看護師国家試験 第104回 午前 第2問 / 必修問題 / 健康の定義と影響要因
国試問題にチャレンジ
日本の平成22年(2010年)における傷病別にみた通院者率が男女ともに最も高いのはどれか。
- 1.腰痛症
- 2.高血圧症(hypertension)
- 3.歯の病気
- 4.眼の病気
対話形式の解説
博士
今日は通院者率のトップを当ててもらうぞ。
アユム
通院者率というのは、定期的に医療機関に通っている人の割合のことですよね。
博士
そうじゃ。国民生活基礎調査で集計される代表的な指標の一つじゃ。
アユム
男女ともに1位というと、慢性疾患でしょうか…
博士
ヒントとして、加齢で増え、塩分・肥満・ストレスが関与し、自覚症状が乏しいぞ。
アユム
それは…高血圧症ですか?
博士
正解じゃ!平成22年の調査でも男女ともに1位じゃった。
アユム
やっぱり生活習慣病の代表なんですね。
博士
男性では2位が歯の病気、女性では2位が高脂血症だったぞ。
アユム
性差で順位が違うのも興味深いです。
博士
女性は閉経後にエストロゲンが減って脂質代謝が変化するからな。
アユム
高血圧は脳卒中や心筋梗塞のリスクにもなりますよね。
博士
その通り。だからこそ長期管理が必要で通院も継続するわけじゃ。
アユム
看護師として塩分指導や血圧測定の重要性を再認識します。
POINT
平成22年国民生活基礎調査で男女とも通院者率1位は高血圧症。慢性疾患のため長期通院・服薬・生活習慣指導が必要であり、看護では血圧管理と生活指導が中核となります。
解答・解説
正解は 2 です
問題文:日本の平成22年(2010年)における傷病別にみた通院者率が男女ともに最も高いのはどれか。

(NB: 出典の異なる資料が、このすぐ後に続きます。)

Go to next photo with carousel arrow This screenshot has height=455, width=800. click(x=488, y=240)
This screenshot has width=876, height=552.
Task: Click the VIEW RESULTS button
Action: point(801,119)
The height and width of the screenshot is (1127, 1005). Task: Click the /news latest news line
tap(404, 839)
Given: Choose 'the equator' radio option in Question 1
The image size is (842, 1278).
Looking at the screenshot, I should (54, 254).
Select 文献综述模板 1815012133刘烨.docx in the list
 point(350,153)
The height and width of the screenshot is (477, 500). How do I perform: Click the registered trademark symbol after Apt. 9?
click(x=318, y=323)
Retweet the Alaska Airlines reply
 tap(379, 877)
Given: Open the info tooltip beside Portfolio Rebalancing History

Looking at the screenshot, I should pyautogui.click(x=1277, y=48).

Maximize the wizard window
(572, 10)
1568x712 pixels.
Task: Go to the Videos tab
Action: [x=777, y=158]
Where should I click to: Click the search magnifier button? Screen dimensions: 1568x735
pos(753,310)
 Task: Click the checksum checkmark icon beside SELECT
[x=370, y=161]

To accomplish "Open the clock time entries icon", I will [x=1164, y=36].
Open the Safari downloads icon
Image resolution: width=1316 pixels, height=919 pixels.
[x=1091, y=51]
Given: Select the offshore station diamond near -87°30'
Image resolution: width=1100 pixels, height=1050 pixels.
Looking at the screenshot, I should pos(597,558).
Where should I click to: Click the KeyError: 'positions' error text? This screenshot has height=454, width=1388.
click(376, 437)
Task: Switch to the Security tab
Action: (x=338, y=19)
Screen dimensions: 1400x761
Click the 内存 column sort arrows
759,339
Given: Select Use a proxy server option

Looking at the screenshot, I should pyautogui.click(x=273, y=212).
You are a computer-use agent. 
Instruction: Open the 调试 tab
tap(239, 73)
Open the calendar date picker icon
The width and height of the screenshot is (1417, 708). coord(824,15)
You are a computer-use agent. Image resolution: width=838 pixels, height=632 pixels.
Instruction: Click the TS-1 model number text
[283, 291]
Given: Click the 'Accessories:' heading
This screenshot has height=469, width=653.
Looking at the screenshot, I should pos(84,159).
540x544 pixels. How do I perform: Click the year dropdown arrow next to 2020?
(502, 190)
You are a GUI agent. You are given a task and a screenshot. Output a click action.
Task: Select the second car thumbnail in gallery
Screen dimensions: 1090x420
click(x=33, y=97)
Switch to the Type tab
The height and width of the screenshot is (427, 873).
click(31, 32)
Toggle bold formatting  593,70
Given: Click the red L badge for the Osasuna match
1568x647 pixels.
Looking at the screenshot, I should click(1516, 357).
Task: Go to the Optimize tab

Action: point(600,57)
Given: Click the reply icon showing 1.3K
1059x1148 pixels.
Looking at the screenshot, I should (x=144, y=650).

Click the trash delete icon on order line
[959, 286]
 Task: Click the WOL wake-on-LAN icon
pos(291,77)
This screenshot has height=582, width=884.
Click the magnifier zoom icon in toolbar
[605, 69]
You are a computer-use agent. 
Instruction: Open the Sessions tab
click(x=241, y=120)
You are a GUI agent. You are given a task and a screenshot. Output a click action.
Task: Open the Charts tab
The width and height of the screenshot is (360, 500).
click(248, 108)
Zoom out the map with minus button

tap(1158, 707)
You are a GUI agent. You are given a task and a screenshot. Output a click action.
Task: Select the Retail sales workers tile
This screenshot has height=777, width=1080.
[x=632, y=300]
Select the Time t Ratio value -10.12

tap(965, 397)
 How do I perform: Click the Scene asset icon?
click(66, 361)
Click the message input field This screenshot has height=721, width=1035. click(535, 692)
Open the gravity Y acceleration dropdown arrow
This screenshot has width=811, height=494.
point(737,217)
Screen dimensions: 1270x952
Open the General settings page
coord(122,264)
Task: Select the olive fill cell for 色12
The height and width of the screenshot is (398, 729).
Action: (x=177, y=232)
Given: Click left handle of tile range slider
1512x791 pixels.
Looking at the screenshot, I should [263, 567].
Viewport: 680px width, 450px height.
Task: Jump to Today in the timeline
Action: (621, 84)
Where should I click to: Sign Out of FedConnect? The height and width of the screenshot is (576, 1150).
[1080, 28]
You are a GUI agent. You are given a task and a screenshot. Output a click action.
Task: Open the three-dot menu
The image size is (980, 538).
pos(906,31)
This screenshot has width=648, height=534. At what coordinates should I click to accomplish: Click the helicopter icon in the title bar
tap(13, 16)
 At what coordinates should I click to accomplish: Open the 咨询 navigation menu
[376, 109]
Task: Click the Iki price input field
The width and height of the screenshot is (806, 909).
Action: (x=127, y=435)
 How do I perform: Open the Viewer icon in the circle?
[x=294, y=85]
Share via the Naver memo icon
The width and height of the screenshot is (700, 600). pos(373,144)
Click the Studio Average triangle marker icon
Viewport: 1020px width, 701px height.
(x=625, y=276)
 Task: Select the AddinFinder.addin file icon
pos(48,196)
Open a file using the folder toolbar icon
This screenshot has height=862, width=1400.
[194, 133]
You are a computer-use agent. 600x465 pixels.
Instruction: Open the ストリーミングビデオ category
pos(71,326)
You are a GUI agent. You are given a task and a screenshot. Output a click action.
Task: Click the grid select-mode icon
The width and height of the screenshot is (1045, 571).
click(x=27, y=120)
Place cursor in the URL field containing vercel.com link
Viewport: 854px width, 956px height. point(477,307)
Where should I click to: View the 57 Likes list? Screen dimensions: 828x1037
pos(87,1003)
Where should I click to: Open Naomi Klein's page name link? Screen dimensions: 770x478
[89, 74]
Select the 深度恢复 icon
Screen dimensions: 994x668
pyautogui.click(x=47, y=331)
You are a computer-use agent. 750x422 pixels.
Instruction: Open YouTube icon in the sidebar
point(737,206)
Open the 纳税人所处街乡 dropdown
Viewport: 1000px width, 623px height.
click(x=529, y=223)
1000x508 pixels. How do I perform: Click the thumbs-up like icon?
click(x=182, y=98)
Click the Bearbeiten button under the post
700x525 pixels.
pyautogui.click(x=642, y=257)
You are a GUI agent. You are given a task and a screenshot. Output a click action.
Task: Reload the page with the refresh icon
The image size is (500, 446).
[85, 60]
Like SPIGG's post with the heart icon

解説:正解は2の高血圧症(hypertension)です。厚生労働省の平成22年(2010年)国民生活基礎調査によると、傷病別通院者率は男女いずれも高血圧症が第1位となっています。高血圧症は加齢、塩分過剰摂取、肥満、運動不足、ストレスなど多因子により発症し、自覚症状に乏しいまま進行し脳卒中や心筋梗塞、慢性腎臓病など重大な合併症を引き起こすため、長期にわたる定期通院・服薬・生活指導が必要となる代表的な慢性疾患です。これらの背景から通院者数が極めて多くなっています。
選択肢考察
-
× 1. 腰痛症
腰痛症は男女とも上位に入るものの第1位ではありません。男性では5位、女性では4位前後の位置づけでした。
-
○ 2. 高血圧症(hypertension)
男女ともに通院者率1位の傷病であり、慢性疾患の代表として通院機会が多いため正解です。
-
× 3. 歯の病気
歯の病気は男性で2位、女性で3位と上位ですが第1位ではありません。
-
× 4. 眼の病気
眼の病気は女性で5位前後と上位に入るものの第1位ではなく、男性ではさらに順位が下がります。
国民生活基礎調査は3年ごとの大規模調査年に通院者率や有訴者率が集計されます。高血圧症が第1位であることは平成以降長く続く傾向で、生活習慣病の社会的影響の大きさを示しています。
国民生活基礎調査における通院者率の最頻傷病(高血圧症)を問う基本問題です。